++++ Supplied data

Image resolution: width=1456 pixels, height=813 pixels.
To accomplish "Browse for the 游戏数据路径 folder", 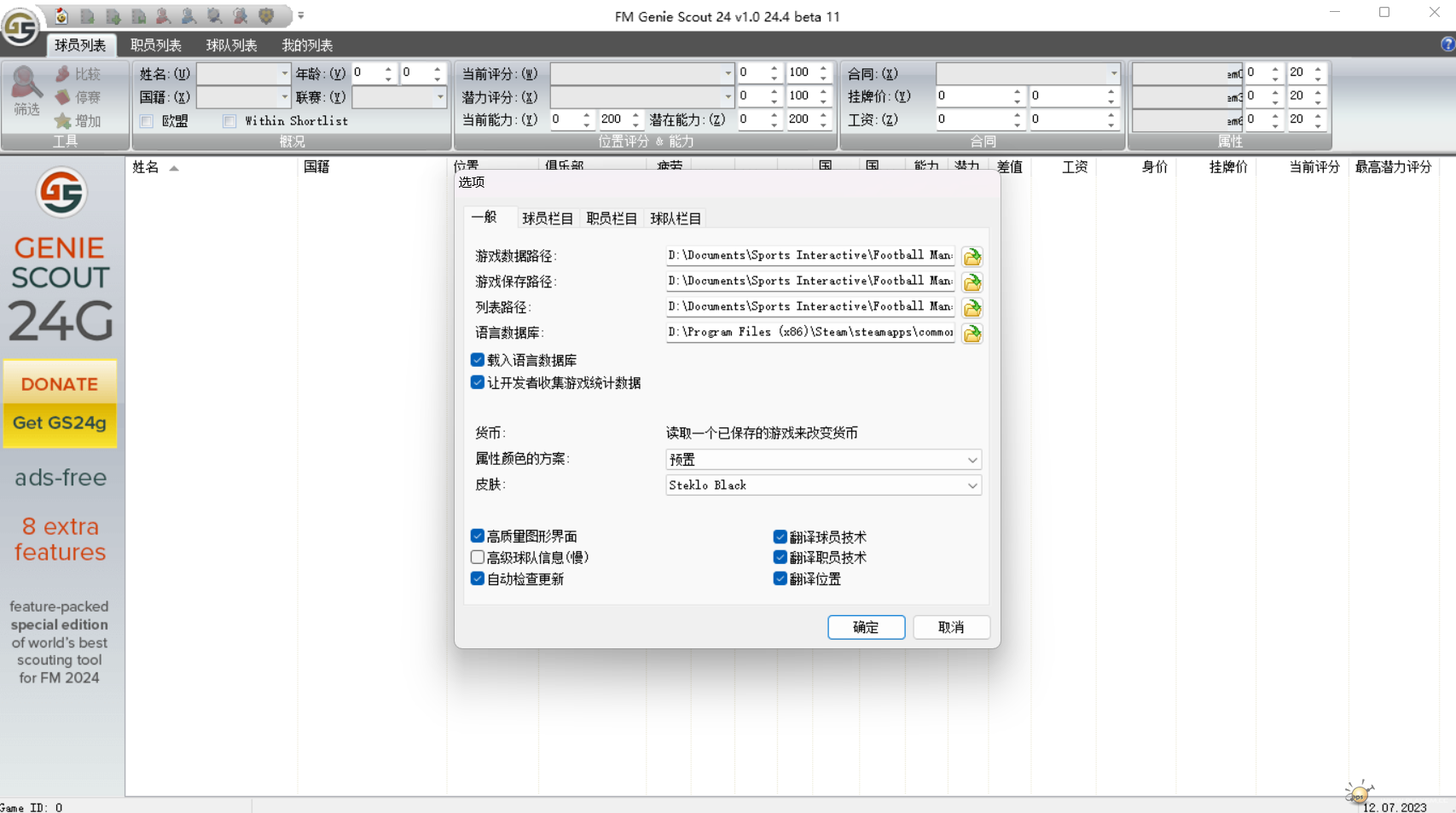I will coord(972,257).
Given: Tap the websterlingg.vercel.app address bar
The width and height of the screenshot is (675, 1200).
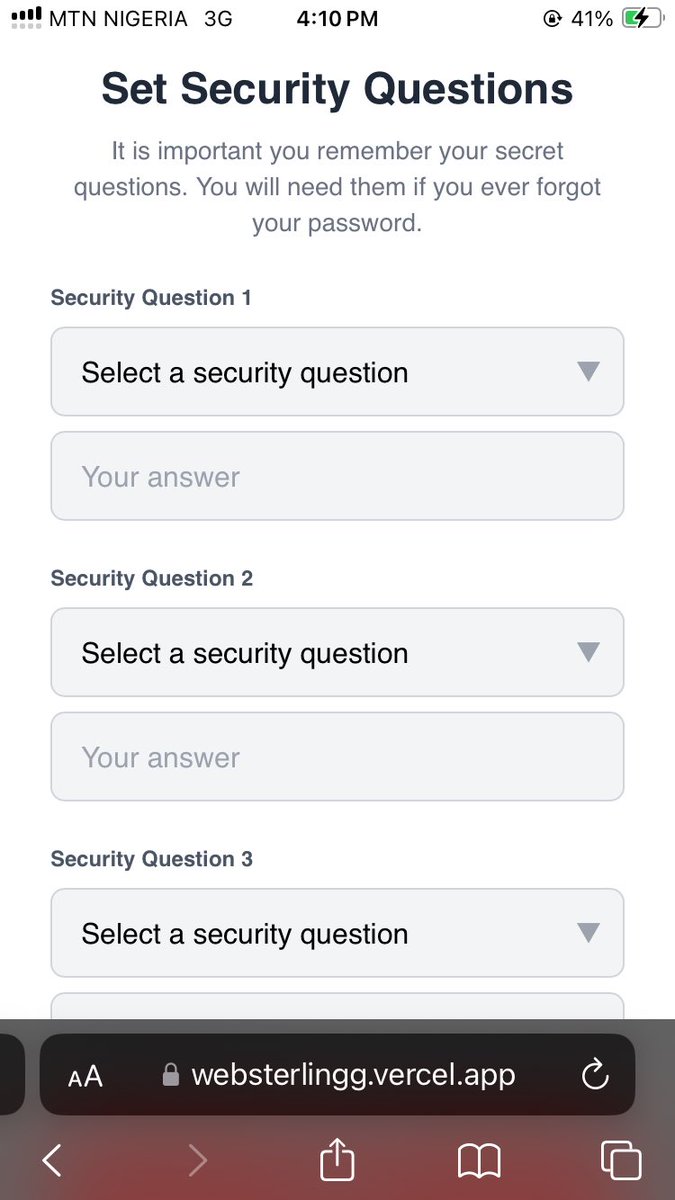Looking at the screenshot, I should click(x=353, y=1075).
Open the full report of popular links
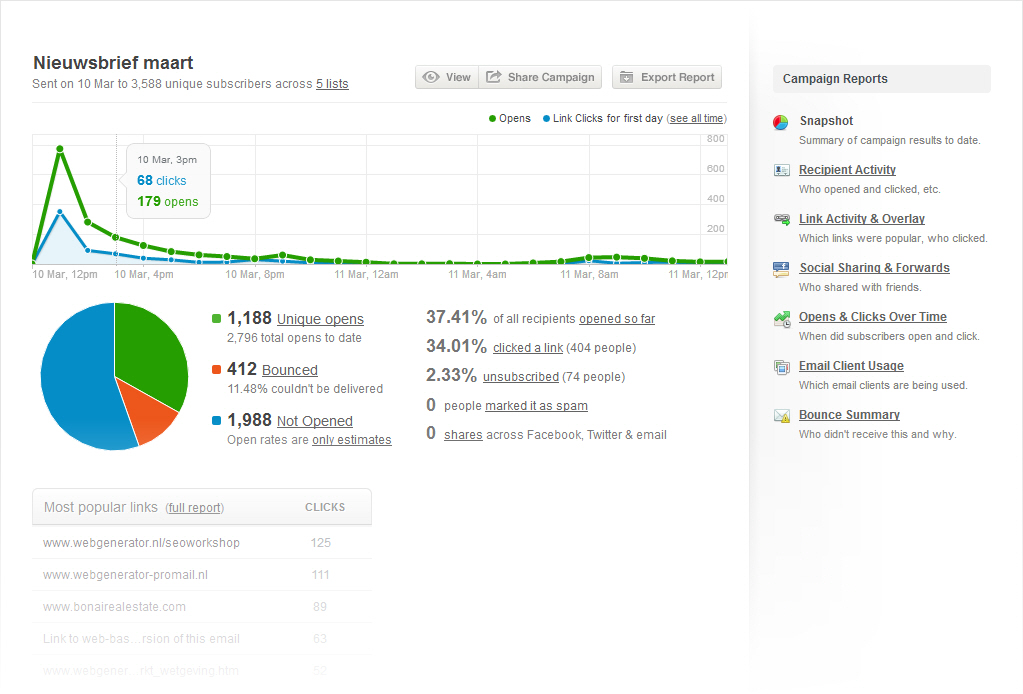 point(194,508)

++++++++

The expected output is an exact retyping of the lines from the line with "The width and" through the last line of the data, with both ends kept and the pictures dropped.

The width and height of the screenshot is (675, 1200).
Looking at the screenshot, I should click(x=353, y=1075).
Open the full report of popular links
 point(194,508)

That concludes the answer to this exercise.